Automation was once confined to the manufacturing industry. Highly repetitive tasks, such as automobile assembly, were turned over to machines and the modern assembly line was born. Machines excel at repeating the same task without fatigue and without the errors that humans are prone to make in such jobs.

These are some of the benefits of automation:

  • Machines can work 24 hours a day without breaks, which results in greater output.
  • Machines provide a more uniform product.
  • Automation allows the collection of vast amounts of data that can be quickly analyzed to provide information which can help guide an event or process.
  • Robots are used in dangerous conditions such as mining, firefighting, and cleaning up industrial accidents. This reduces the risk to humans.
  • Under certain circumstances, smart devices can alter their behavior to reduce energy usage, make a medical diagnosis, and improve automobile driving safety.

14.1.3. Thinking Devices

Can devices think? Can they learn from their environment? In this context, there are many definitions of the word “think”. One possible definition is the ability to connect a series of related pieces of information together, and then use them to alter a course of action.

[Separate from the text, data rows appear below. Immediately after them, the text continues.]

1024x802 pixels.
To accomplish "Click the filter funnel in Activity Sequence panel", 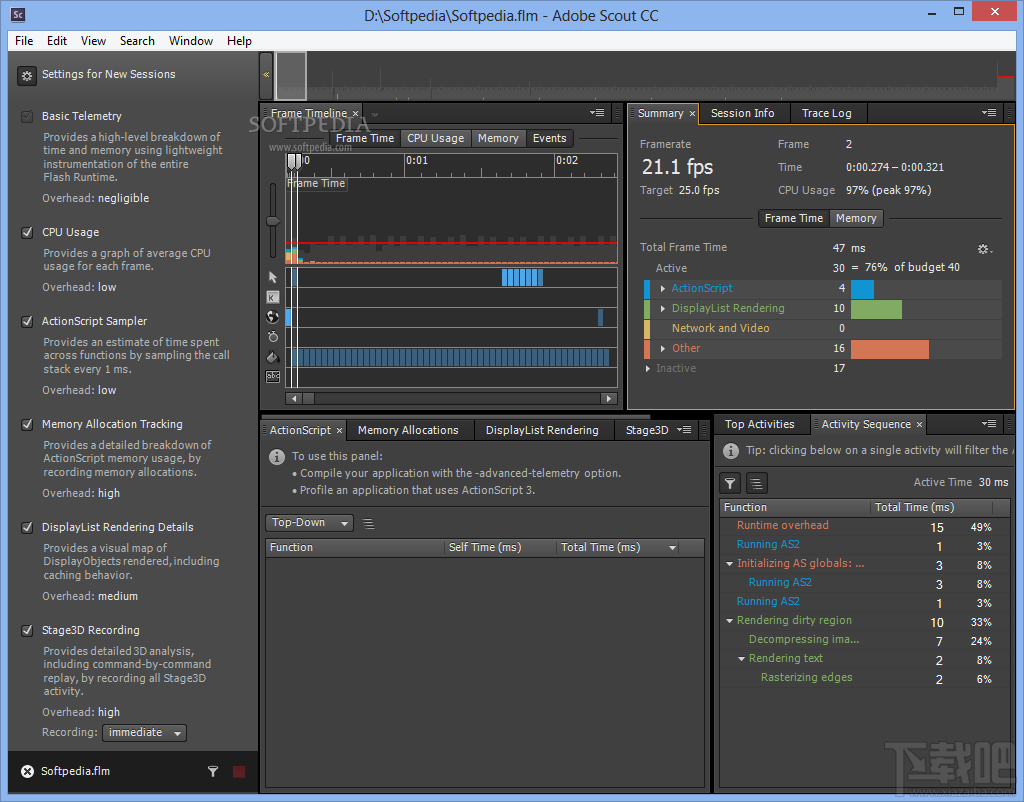I will tap(730, 483).
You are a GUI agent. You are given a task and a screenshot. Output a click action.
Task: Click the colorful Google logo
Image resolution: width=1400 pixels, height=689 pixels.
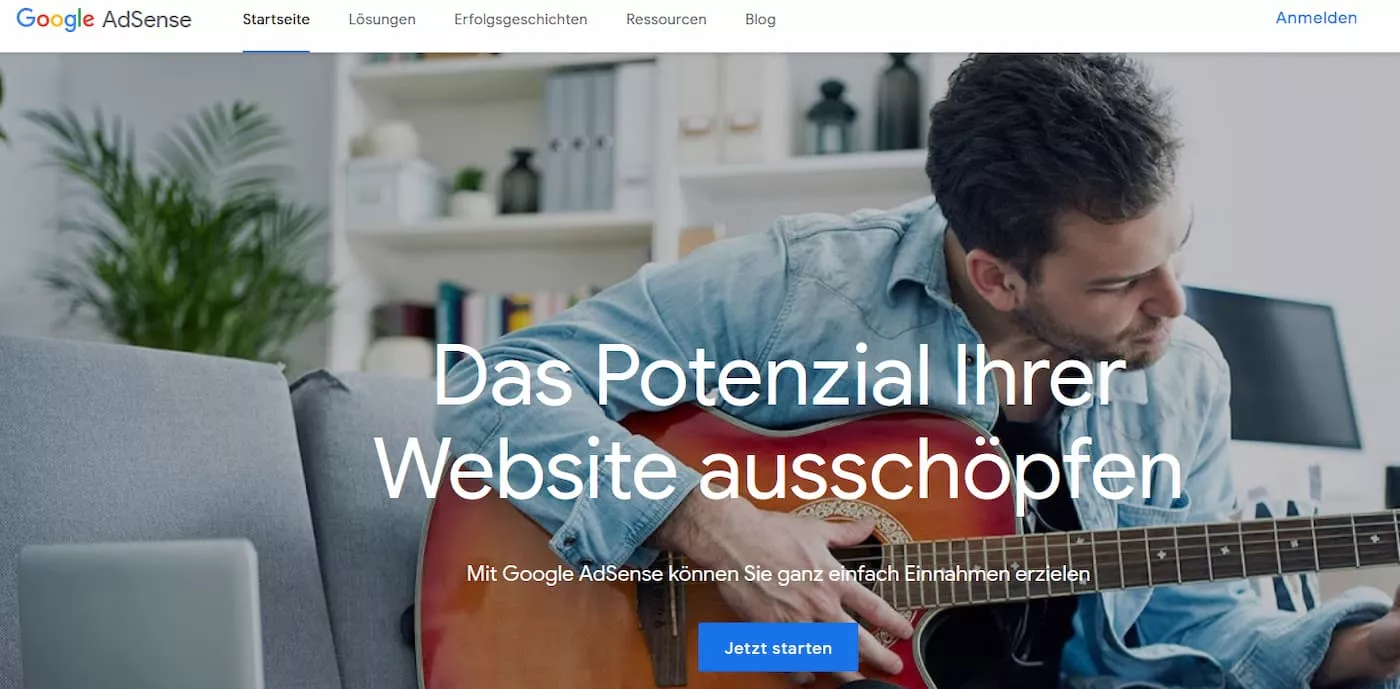(x=55, y=20)
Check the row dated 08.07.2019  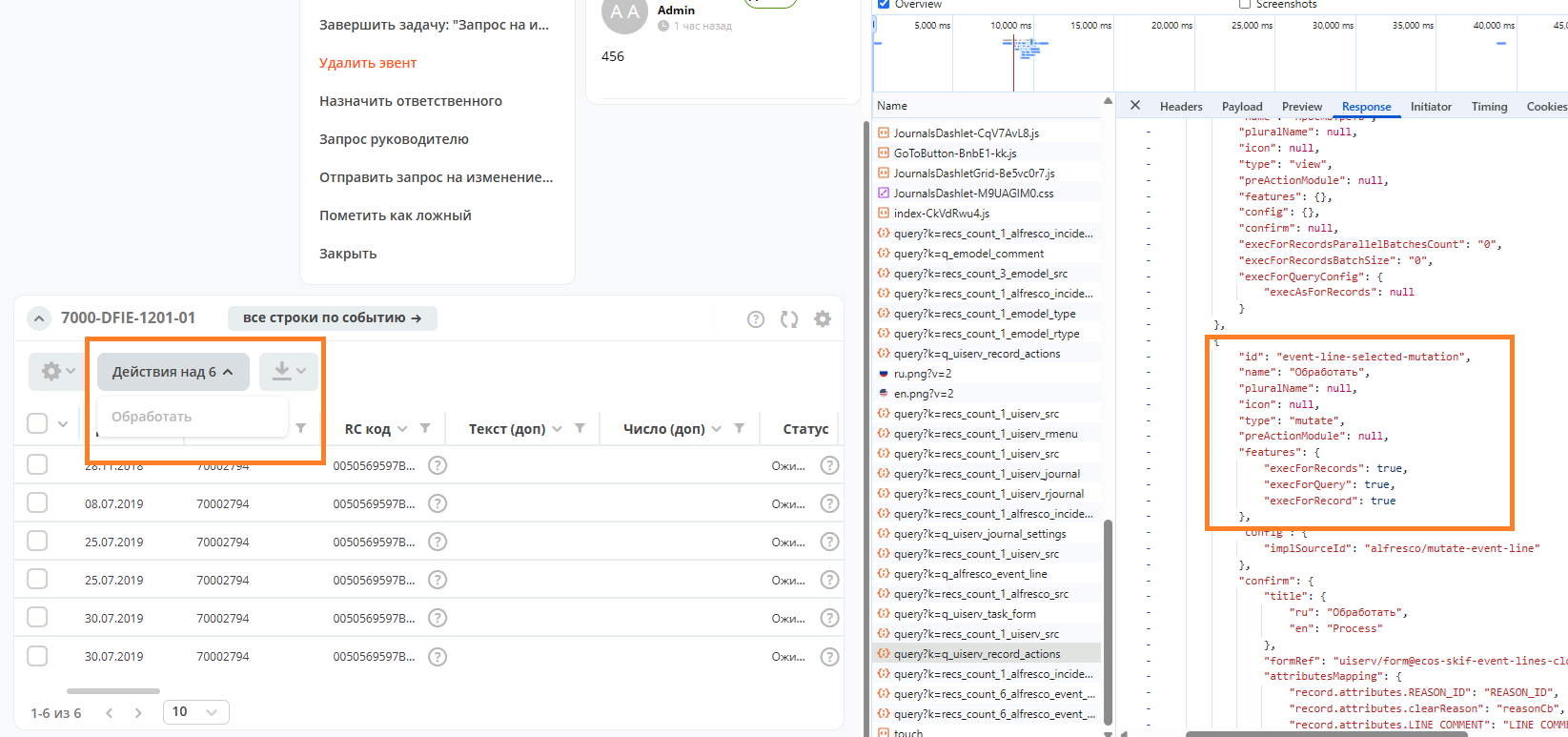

Many devices now incorporate smart technology to help to govern their behavior. This can be as simple as a smart appliance lowering its power consumption during periods of peak demand or as complex as a self-driving car.

Whenever a device takes a course of action based on an outside piece of information, then that device is referred to as a smart device. Many devices that we interact with now have the word smart in their names. This indicates that the device has the ability to alter its behavior depending on its environment.

In order for devices to “think”, they need to be programmed using network automation tools.

14.2. Data Formats

14.2.2. The Data Formats Concept

When sharing data with people, the possibilities for how to display that information are almost endless. For example, think of how a restaurant might format their menu. It could be text-only, a bulleted list, or photos with captions, or just photos. These are all different ways in which the restaurant can format the data that makes up the menu. A well-designed form is dictated by what makes the information the easiest for the intended audience to understand. This same principle applies to shared data between computers. A computer must put the data into a format that another computer can understand.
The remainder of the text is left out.